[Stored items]

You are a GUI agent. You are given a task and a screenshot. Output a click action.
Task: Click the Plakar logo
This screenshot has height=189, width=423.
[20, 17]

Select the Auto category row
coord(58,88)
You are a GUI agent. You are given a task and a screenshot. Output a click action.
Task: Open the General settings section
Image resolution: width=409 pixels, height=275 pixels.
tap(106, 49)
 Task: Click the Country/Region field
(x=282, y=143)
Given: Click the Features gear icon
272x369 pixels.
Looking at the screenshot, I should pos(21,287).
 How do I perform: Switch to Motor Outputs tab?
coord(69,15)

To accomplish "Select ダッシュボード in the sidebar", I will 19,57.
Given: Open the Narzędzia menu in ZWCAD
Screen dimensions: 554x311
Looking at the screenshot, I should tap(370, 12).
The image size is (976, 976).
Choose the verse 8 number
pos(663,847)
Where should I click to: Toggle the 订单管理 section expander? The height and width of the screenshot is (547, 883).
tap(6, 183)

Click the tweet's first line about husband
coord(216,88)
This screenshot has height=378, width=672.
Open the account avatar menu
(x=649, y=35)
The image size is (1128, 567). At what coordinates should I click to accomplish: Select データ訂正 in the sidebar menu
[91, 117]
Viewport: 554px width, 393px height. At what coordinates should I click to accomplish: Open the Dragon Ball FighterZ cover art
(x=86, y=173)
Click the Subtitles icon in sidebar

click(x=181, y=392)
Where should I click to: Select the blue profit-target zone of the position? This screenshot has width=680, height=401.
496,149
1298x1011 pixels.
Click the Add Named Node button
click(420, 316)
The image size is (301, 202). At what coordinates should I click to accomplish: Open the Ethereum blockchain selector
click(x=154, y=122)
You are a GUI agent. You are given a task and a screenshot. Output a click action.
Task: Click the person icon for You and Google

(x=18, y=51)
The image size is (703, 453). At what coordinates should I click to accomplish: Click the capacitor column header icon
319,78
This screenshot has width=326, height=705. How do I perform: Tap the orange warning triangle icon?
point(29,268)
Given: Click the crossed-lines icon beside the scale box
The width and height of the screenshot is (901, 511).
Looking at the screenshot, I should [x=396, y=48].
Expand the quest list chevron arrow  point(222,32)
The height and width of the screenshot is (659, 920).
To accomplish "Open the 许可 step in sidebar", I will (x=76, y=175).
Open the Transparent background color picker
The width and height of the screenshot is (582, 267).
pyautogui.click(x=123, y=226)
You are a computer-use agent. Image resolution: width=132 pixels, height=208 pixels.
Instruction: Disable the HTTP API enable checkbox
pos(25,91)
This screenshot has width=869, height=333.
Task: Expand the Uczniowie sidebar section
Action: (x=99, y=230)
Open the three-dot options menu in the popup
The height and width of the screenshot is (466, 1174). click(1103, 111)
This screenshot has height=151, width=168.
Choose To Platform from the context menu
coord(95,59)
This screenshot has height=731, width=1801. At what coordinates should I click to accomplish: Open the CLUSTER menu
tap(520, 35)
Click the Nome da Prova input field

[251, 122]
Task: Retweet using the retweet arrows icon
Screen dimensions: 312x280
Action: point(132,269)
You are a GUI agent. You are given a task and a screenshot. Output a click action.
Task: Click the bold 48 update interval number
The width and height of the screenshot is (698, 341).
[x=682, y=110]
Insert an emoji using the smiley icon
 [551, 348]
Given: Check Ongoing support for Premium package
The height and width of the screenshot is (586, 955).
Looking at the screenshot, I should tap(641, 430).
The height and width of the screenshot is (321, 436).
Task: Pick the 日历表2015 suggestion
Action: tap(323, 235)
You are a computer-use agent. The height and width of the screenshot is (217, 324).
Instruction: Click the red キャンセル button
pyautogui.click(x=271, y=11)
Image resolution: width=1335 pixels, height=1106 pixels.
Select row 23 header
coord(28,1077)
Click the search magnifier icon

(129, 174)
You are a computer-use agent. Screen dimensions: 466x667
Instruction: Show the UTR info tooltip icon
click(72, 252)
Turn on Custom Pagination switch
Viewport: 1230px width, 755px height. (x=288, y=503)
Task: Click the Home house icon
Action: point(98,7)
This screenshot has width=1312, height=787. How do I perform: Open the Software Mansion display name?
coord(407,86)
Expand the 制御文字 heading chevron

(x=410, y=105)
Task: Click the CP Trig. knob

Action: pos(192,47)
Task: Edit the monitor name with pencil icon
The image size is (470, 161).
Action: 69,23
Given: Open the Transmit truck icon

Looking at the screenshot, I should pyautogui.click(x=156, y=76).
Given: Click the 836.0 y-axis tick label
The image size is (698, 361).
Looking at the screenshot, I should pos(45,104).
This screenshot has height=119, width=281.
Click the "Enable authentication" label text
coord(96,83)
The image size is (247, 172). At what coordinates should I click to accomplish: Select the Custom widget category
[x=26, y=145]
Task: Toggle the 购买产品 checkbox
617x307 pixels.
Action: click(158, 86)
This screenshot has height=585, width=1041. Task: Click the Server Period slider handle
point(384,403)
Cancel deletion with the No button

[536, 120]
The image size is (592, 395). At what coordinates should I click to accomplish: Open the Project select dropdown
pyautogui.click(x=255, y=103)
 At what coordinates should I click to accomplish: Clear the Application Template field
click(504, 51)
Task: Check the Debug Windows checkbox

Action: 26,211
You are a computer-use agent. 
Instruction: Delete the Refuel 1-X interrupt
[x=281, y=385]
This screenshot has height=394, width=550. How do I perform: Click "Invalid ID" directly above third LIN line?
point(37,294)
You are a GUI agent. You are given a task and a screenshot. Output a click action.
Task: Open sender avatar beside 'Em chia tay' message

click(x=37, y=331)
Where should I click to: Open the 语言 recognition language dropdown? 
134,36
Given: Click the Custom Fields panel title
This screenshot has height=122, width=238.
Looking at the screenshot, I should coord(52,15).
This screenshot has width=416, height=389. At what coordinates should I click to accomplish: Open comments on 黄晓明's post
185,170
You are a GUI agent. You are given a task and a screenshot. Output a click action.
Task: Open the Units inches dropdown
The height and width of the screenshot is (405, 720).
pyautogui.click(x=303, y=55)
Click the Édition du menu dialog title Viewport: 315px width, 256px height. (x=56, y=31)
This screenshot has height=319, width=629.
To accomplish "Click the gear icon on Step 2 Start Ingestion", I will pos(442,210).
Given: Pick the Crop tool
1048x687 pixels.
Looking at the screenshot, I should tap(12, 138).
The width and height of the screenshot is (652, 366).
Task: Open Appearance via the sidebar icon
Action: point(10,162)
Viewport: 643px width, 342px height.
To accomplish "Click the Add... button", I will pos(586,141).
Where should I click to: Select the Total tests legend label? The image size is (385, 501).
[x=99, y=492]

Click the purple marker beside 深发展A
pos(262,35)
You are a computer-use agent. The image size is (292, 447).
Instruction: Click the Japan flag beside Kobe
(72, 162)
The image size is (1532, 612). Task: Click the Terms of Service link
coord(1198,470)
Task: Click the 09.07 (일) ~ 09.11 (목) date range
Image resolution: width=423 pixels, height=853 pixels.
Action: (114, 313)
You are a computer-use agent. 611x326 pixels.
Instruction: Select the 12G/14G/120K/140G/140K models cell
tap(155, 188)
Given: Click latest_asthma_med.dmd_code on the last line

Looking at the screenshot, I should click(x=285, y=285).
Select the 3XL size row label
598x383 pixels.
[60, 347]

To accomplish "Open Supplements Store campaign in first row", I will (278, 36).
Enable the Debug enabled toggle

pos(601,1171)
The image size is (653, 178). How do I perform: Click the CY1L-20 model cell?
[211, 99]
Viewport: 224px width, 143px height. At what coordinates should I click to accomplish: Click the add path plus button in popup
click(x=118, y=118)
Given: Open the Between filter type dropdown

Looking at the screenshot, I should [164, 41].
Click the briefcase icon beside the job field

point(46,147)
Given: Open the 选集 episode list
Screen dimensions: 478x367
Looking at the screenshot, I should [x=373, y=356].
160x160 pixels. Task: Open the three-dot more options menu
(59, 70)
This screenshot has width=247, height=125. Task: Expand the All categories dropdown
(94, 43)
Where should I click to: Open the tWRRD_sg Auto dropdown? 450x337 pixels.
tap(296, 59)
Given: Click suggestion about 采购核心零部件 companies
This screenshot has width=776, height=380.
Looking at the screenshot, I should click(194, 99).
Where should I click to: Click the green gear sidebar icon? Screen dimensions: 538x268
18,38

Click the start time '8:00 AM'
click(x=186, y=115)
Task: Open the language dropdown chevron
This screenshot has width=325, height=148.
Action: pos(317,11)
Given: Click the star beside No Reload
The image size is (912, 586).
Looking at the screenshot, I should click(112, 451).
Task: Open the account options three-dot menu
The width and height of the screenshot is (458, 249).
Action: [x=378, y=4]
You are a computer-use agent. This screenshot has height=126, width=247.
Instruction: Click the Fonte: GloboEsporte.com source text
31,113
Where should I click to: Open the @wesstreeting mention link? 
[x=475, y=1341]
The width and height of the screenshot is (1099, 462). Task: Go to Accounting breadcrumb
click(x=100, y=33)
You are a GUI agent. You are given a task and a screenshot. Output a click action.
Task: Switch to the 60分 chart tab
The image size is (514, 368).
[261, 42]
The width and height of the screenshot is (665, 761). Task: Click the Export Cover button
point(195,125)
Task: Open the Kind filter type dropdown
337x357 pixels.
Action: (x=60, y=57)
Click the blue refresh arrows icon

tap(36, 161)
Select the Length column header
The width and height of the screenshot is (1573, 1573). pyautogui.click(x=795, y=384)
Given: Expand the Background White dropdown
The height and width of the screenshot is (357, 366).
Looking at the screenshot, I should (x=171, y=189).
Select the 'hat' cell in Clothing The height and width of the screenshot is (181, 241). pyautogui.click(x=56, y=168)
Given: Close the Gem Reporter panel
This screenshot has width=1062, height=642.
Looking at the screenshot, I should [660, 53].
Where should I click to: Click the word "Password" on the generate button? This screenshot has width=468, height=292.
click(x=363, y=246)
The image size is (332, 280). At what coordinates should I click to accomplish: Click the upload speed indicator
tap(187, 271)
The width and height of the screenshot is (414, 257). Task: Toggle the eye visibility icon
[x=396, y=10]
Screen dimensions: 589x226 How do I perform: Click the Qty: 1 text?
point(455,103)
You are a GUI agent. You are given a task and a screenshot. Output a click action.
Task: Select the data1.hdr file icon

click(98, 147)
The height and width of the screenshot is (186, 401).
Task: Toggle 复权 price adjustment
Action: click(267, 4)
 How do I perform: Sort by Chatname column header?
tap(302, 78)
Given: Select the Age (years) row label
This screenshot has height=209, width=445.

ACTION ITEM » Find the word "panel" in the data and copy out each line where it turns up.

EXERCISE OUTPUT »
Given: Click the Custom Fields panel title
Given: Close the Gem Reporter panel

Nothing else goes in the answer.